**The exercise:**
Rewrite the comment on bias starting with "Ok we have established" and going on through "to do that .", changing each "winner" to "champion".

**Extract:**

+ + + + + + +

Ok we have established that everyone is bias ,so no need of
Natalie to mention this again as grounds for attack on any
opinion ,that is than followed up with her so unbiased opinion,
such as her opinion that she is a winner because she called everything right so far . And it is a bias opinion that a winner can’t make a mistake even after making a few good calls .

If the game in life is calling yourself a winner by how many toys or money you have at any given point in time ,I have a bias opinion that this would not be a fair judge of a person or their life ,or their potential to make a mistake in the future or not make a mistake in the future ,course this is a bias opinion on my part . Could we just stop with this “your bias” crap its getting really stupid ,it’s so 60’s to do that .

+ + + + + + +

**Given information:**
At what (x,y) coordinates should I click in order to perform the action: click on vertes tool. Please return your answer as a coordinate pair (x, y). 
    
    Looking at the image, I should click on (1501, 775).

+ + + + + + +

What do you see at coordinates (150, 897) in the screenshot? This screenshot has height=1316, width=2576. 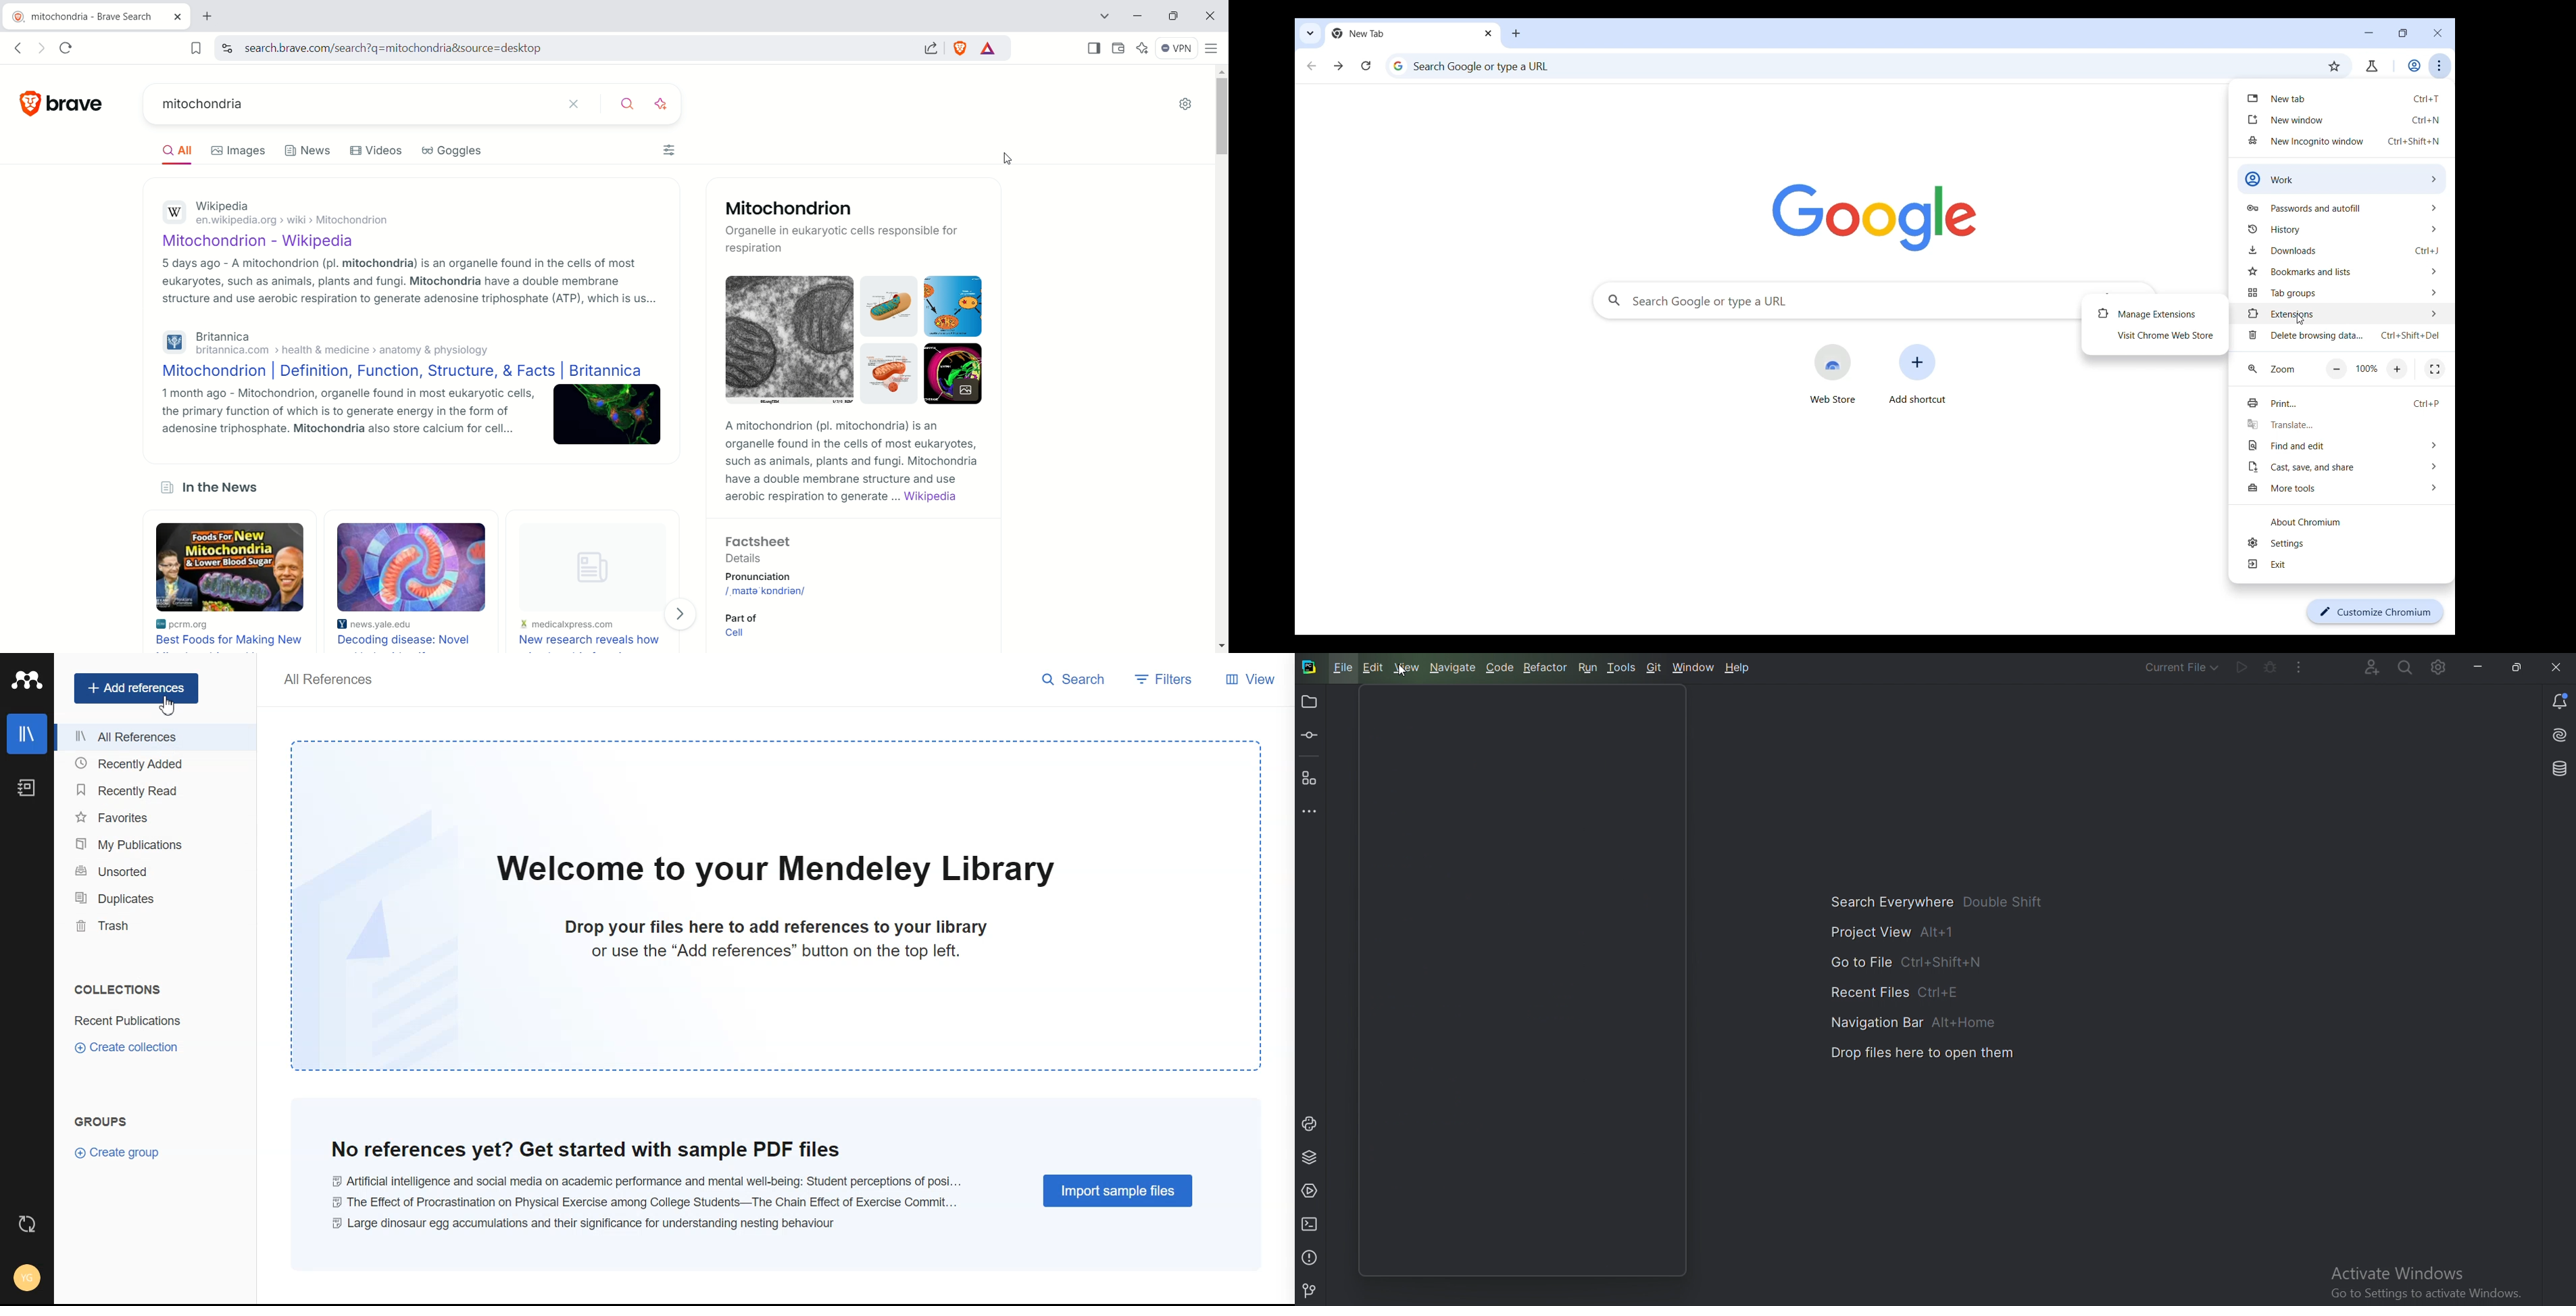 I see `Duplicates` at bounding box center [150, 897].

+ + + + + + +

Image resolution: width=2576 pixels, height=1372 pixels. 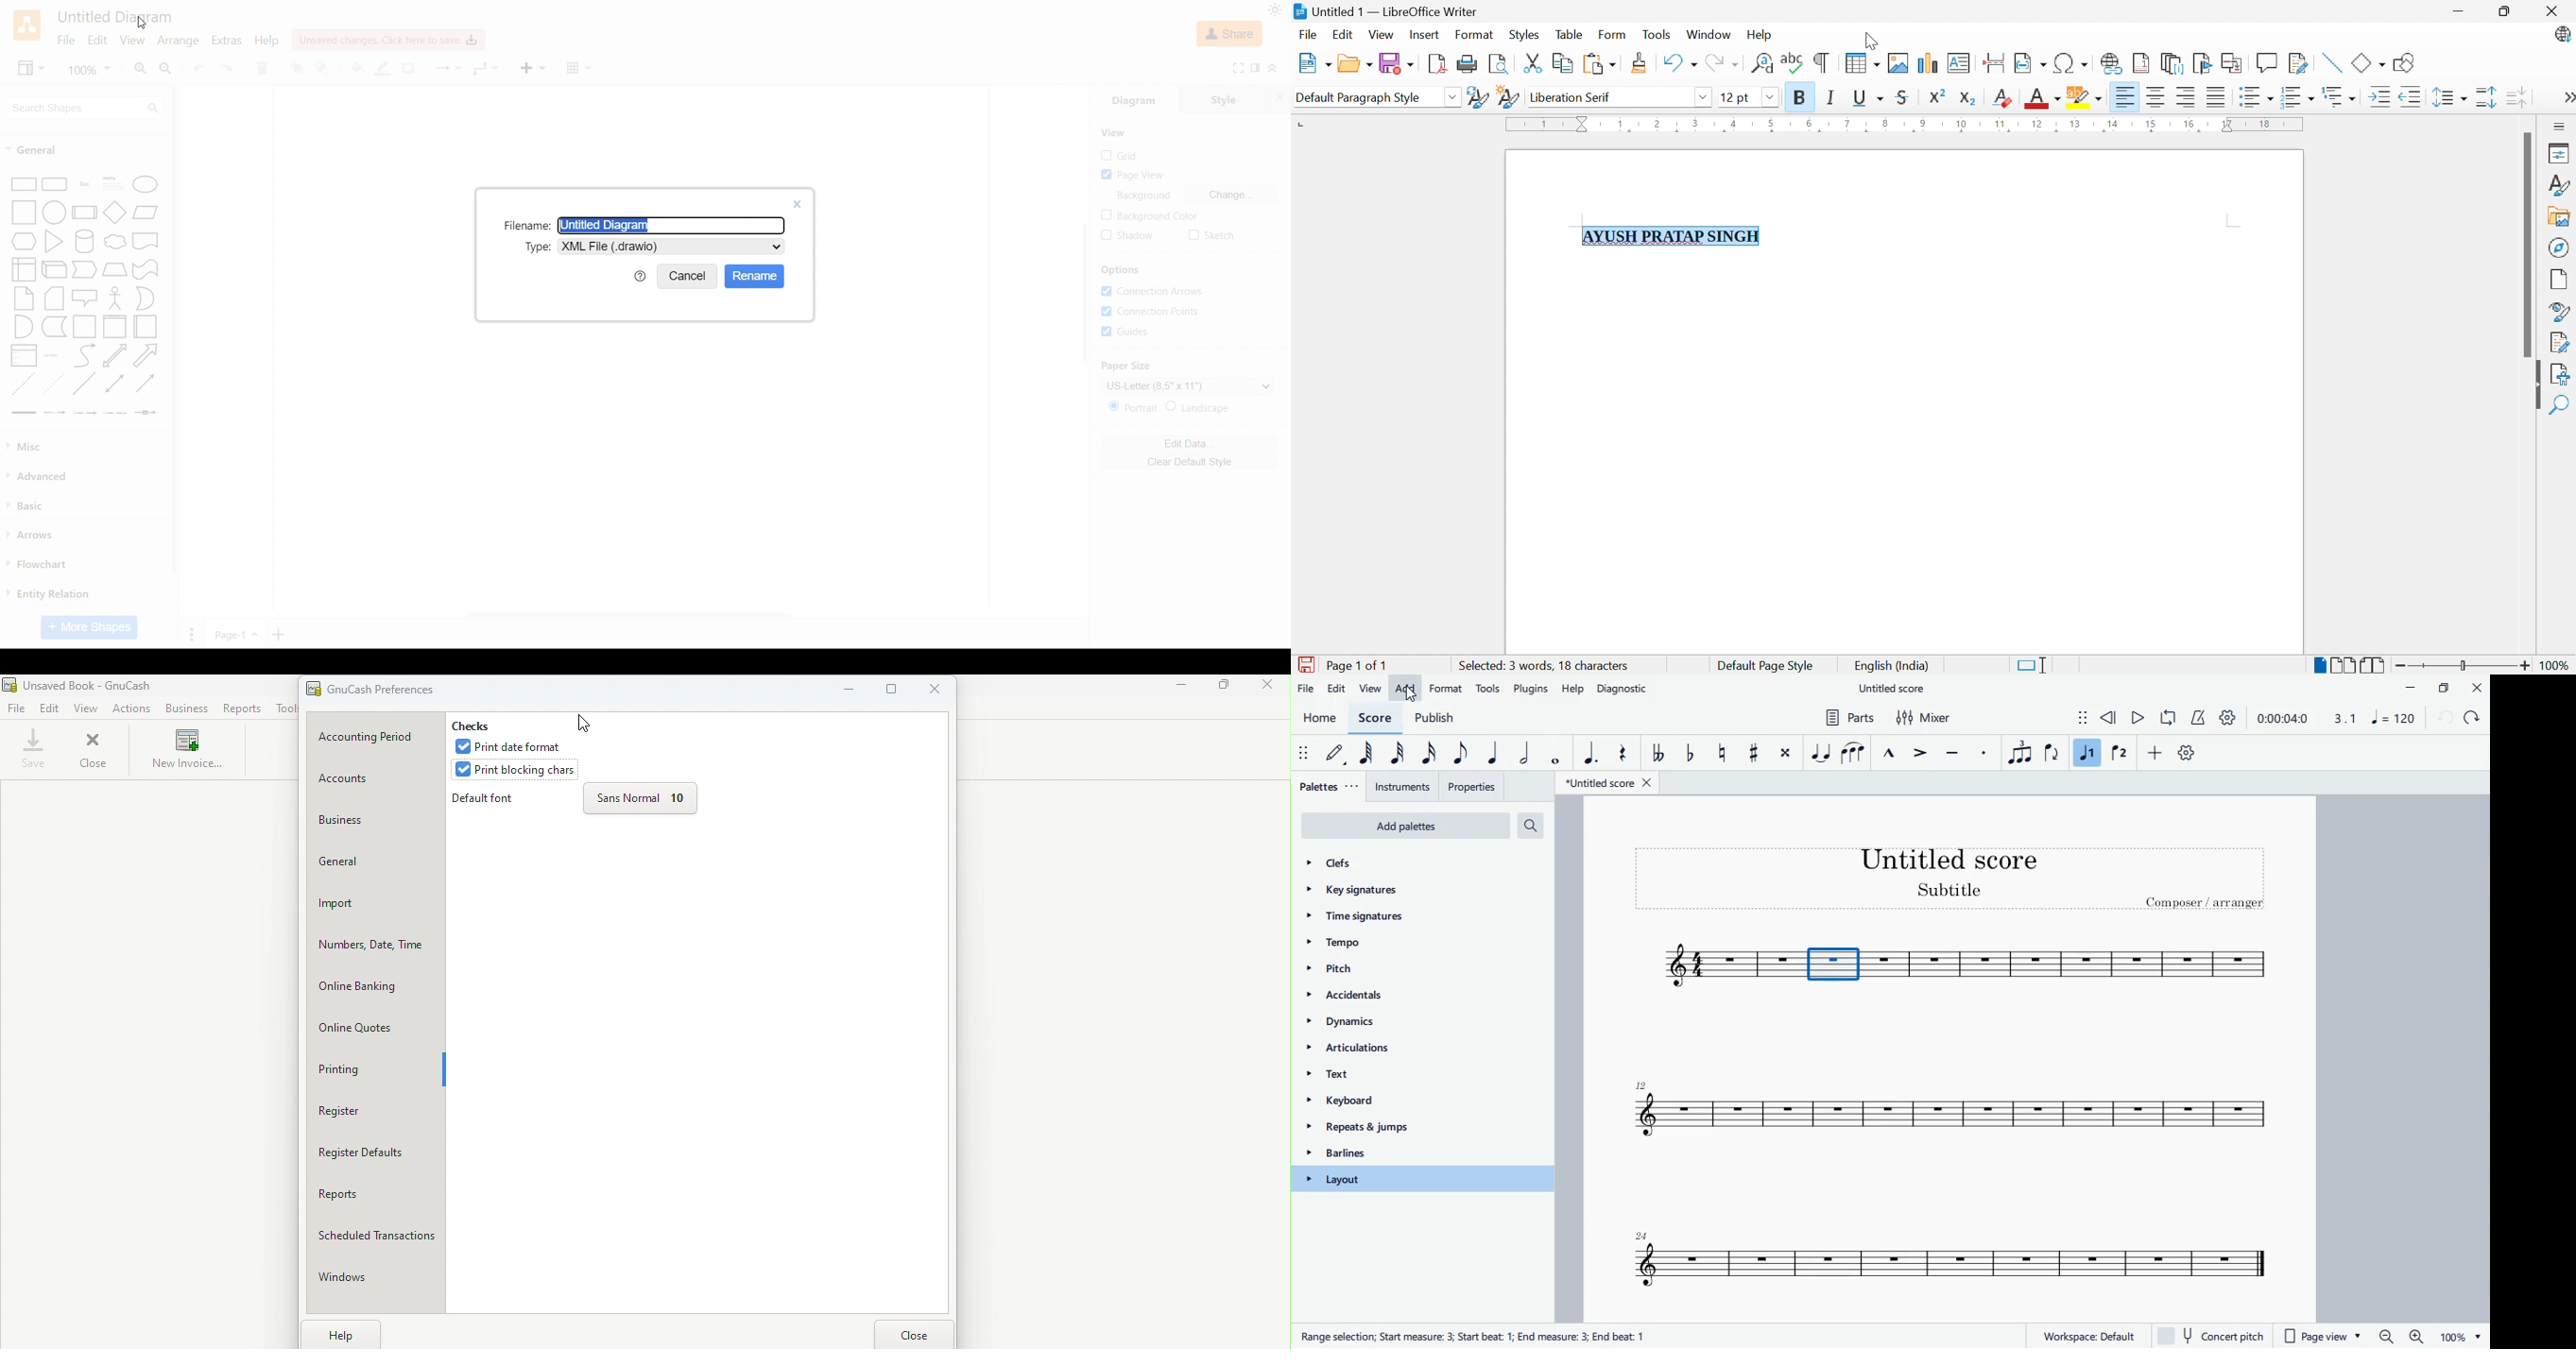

+ + + + + + +

**Written solution:**
Ok we have established that everyone is bias ,so no need of
Natalie to mention this again as grounds for attack on any
opinion ,that is than followed up with her so unbiased opinion,
such as her opinion that she is a champion because she called everything right so far . And it is a bias opinion that a champion can’t make a mistake even after making a few good calls .

If the game in life is calling yourself a champion by how many toys or money you have at any given point in time ,I have a bias opinion that this would not be a fair judge of a person or their life ,or their potential to make a mistake in the future or not make a mistake in the future ,course this is a bias opinion on my part . Could we just stop with this “your bias” crap its getting really stupid ,it’s so 60’s to do that .